The Time has come, as of course I knew it would. dd(5) is in Reception, and enjoying school, but is beginning to have to handle lots of questioning about her family set-up (two mums, one involved dad, sibling of a different ethnic origin). She is a bottler-upper, and I'm struggling to get a full sense of what is going on and how she feels about it, but she seems a bit overwhelmed and not confident at handling it.
The school is a really good school, but very big, efficient, very middle-class and homogenous (NOT a big variety of family types in her class - only one child from a single parent family). Her teacher is very professional and lovely with the children, but very boundaried with the parents - bit of a 'I'm the expert and I know what I'm doing, thank you' rather than an attitude of partnership. It is a school overloaded with high-achieving helicopter parents so I'm quite sympathetic to where it's coming from, but it makes me a bit nervous about approaching her.

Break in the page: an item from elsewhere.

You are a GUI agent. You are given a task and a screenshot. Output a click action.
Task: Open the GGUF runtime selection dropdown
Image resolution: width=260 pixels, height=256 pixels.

I raised the subject when my dd started school, and was told quite briskly (but not unpleasantly) that it wasn't usually an issue in Reception, and of course they coudln't control everything in the playground, but would of course be promoting the welfare of every child in the classroom.
I think the teacher needs to be aware that this is now an issue. I don't want her to make a big deal of it, but I'd like her to be aware of opportunities for gently affirming my dd - e.g. in discussions on families, just adding in something on different types of families. But I'm worried she won't take it well. I've thought of giving her the Stonewall leaflet for teachers in primary schools, but again am a bit concerned I'll be seen as a pushy single issue parent.
Would really welcome advice from others who have been there and done that. Or indeed anyone else.